## [Task instructions]
Only the lines from the one containing "Where should I" through the end of the data below are to be repeated, exactly as given, without pictures.

+---+

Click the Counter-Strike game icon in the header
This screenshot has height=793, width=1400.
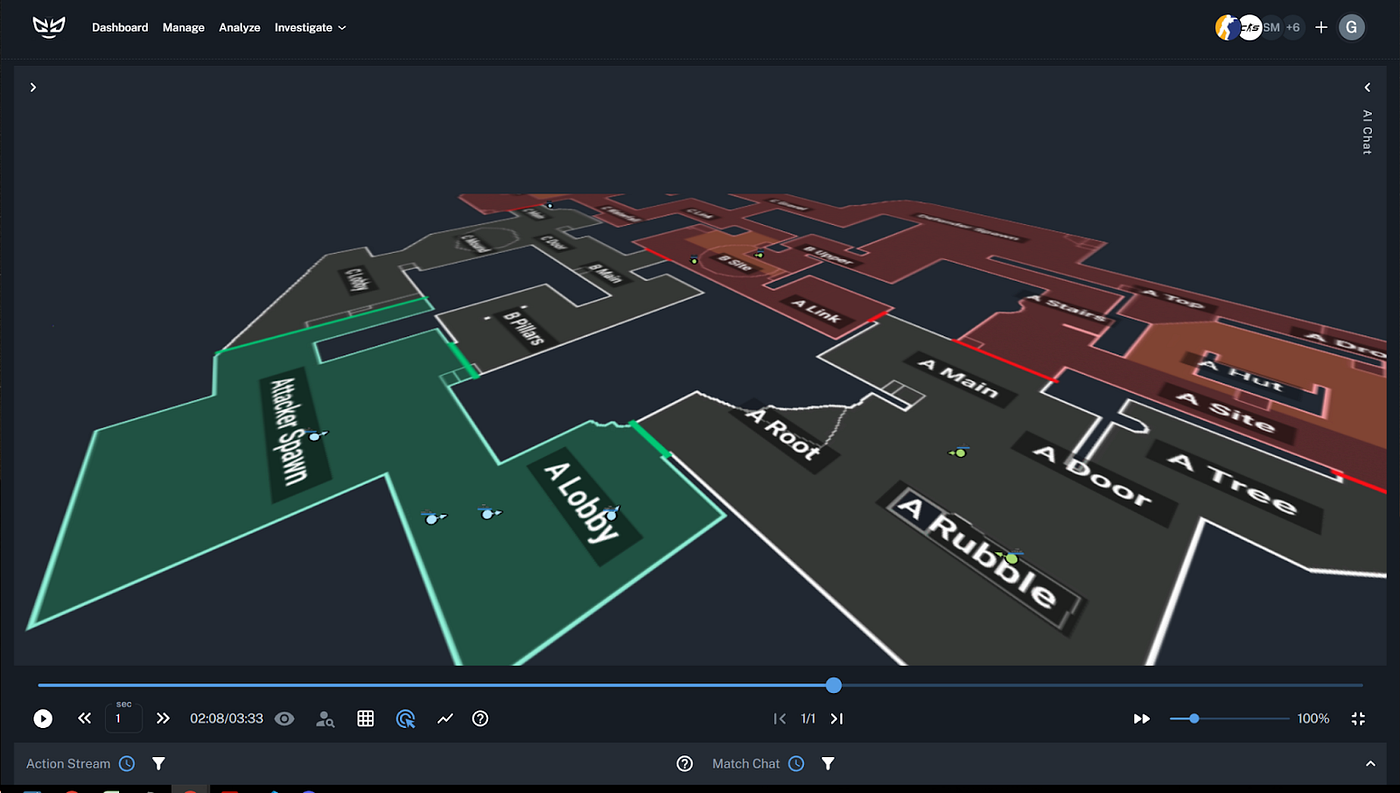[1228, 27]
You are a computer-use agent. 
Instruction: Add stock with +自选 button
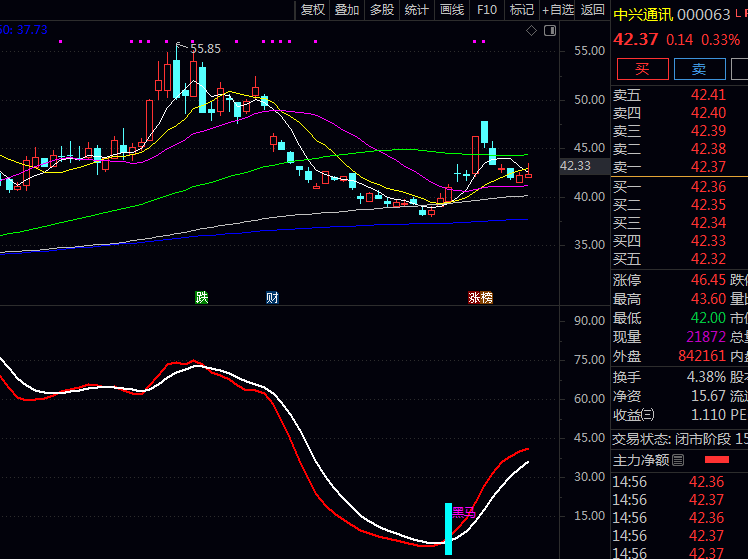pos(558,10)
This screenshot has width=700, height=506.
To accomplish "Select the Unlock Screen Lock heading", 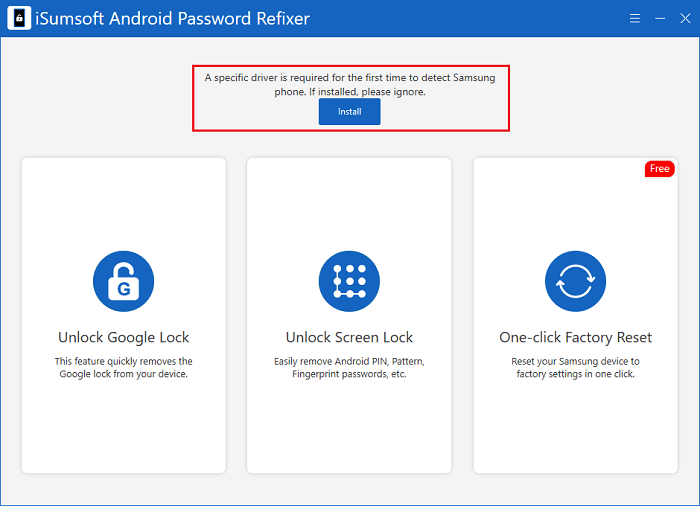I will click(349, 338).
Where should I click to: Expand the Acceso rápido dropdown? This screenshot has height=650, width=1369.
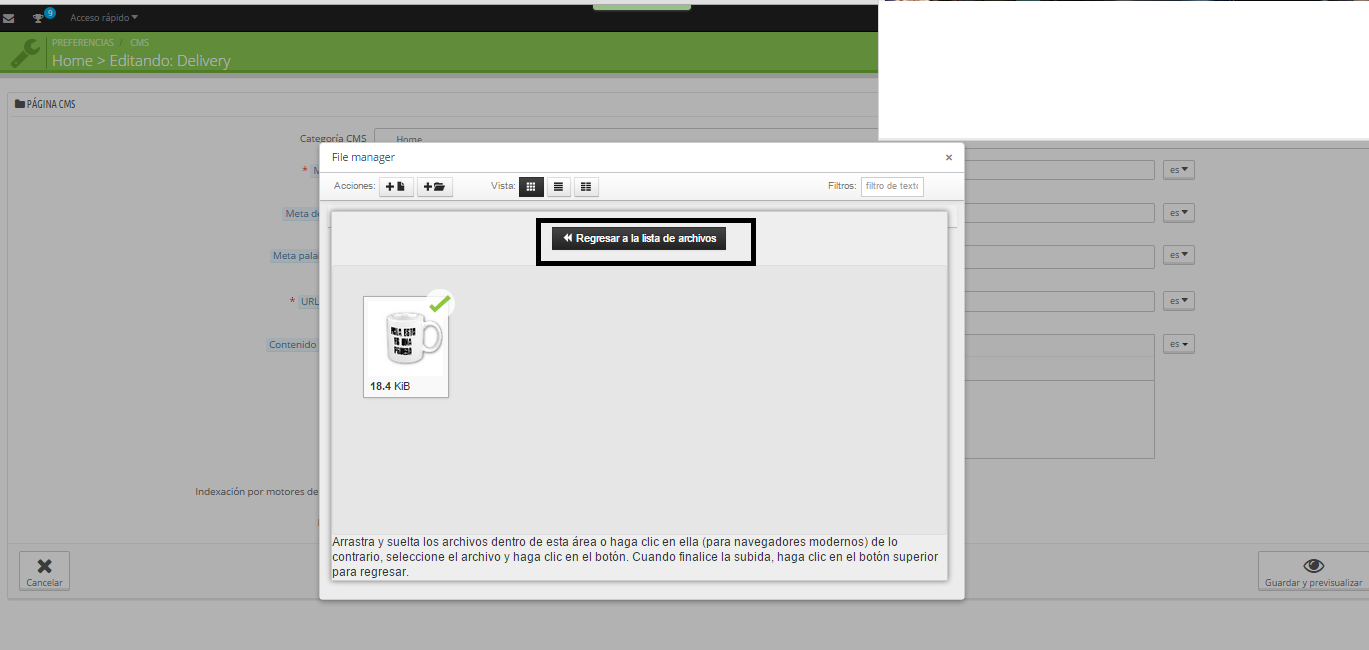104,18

+---+

## [Answer to the exercise]
Where should I click to: Expand the Acceso rápido dropdown? This screenshot has height=650, width=1369.
104,18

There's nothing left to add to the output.